* BEGIN EXTRACT *

Question

The position vectors of the vertices $A , B$ and $C$ of a tetrahedron are $(1,1,1),(1,0,0)$ and (3, $0,0)$ respectively. The altitude from the vertex $D$ to the opposite face $A B C$ meets the median line through $A$ of the $\triangle ABC$ at a point $E$. If the length of side $AD$ is 4 and volume of the tetrahedron is $\frac{2 \sqrt{2}}{3}$ then the correct statement(s) is/are

• A. The altitude from the vertex $D$ is 2 .
• B. There is exactly one position for the point $E$.
• C. There can be two positions for the point $E$.
• D. Vector $\hat{ j }-\hat{ k }$ is normal to the plane $ABC$.

* END EXTRACT *
* BEGIN DATA EXTRACT *

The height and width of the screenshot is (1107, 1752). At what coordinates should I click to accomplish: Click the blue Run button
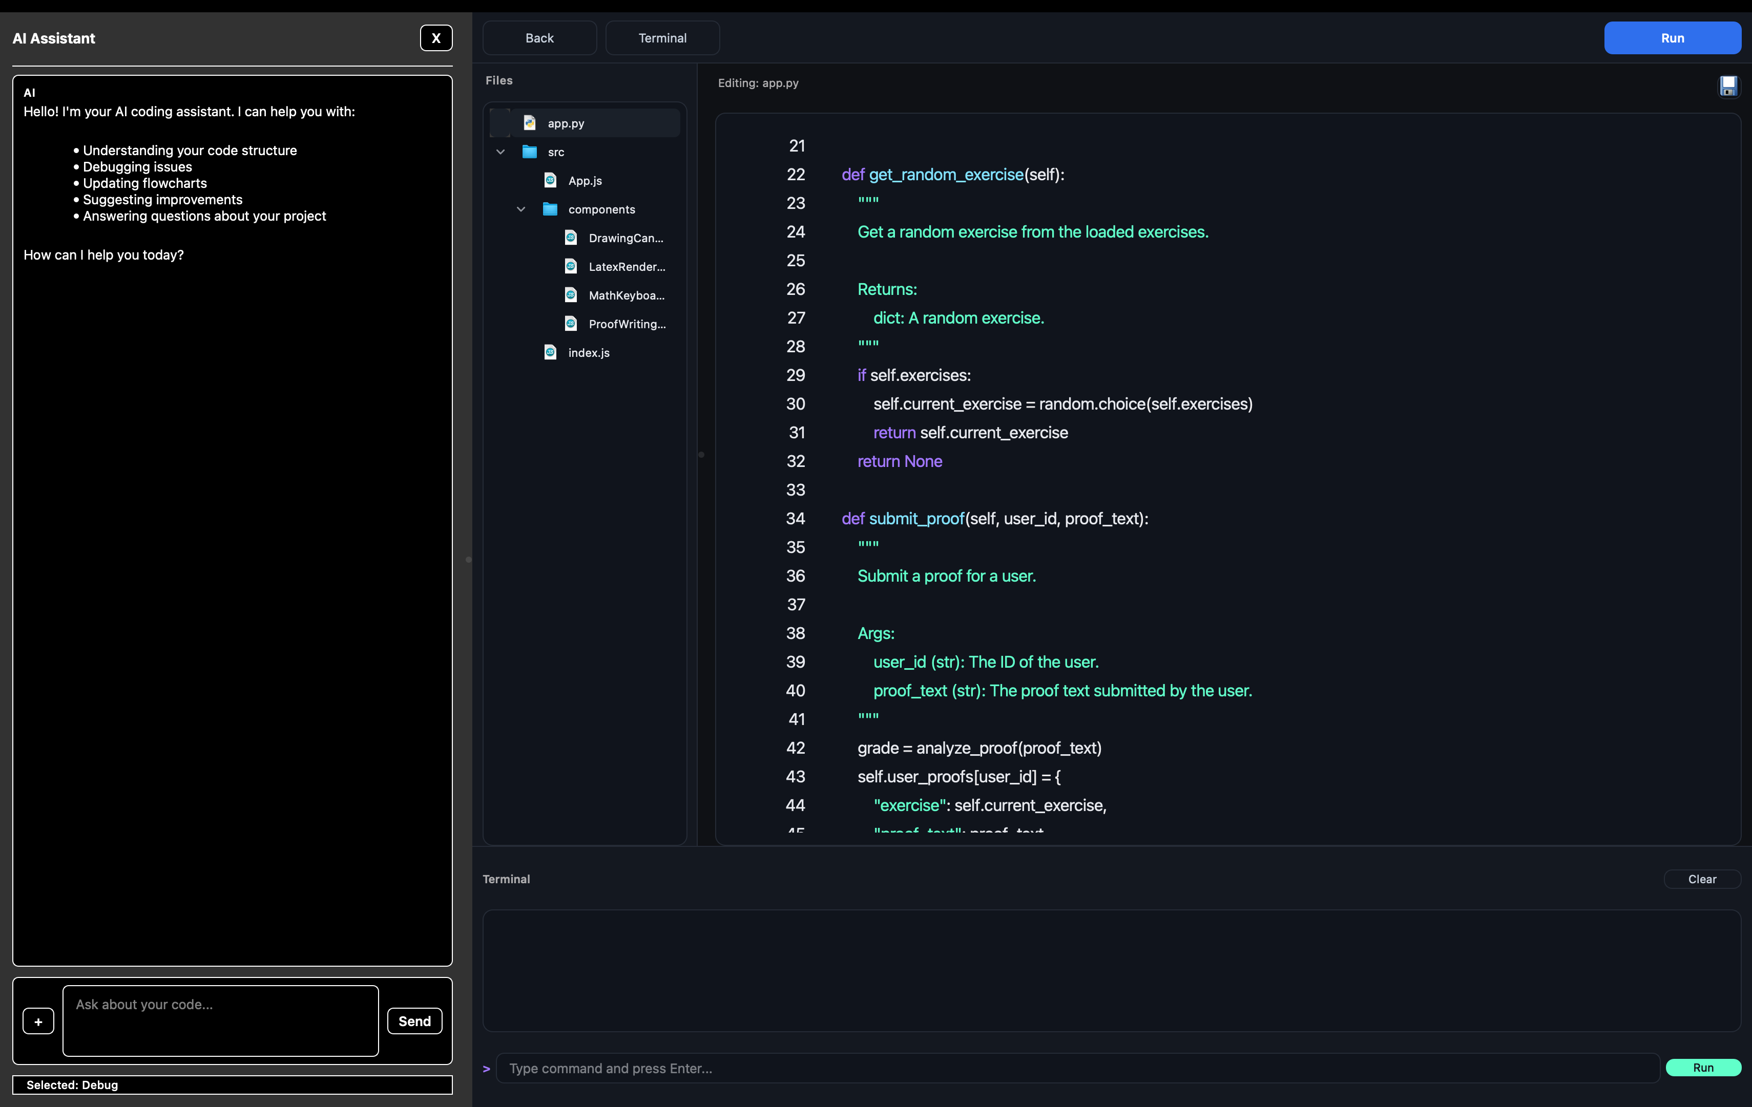point(1671,38)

* END DATA EXTRACT *

=== WORK INSTRUCTIONS ===
1. According to the tetrahedron problem, what is the length of side AD?
2. Rewrite the tetrahedron problem starting with "The position vectors" and going on through "the plane $ABC$.", swapping every "altitude" for "height".

=== COMPLETED EXERCISE ===
1. 4

2.
The position vectors of the vertices $A , B$ and $C$ of a tetrahedron are $(1,1,1),(1,0,0)$ and (3, $0,0)$ respectively. The height from the vertex $D$ to the opposite face $A B C$ meets the median line through $A$ of the $\triangle ABC$ at a point $E$. If the length of side $AD$ is 4 and volume of the tetrahedron is $\frac{2 \sqrt{2}}{3}$ then the correct statement(s) is/are

• A. The height from the vertex $D$ is 2 .
• B. There is exactly one position for the point $E$.
• C. There can be two positions for the point $E$.
• D. Vector $\hat{ j }-\hat{ k }$ is normal to the plane $ABC$.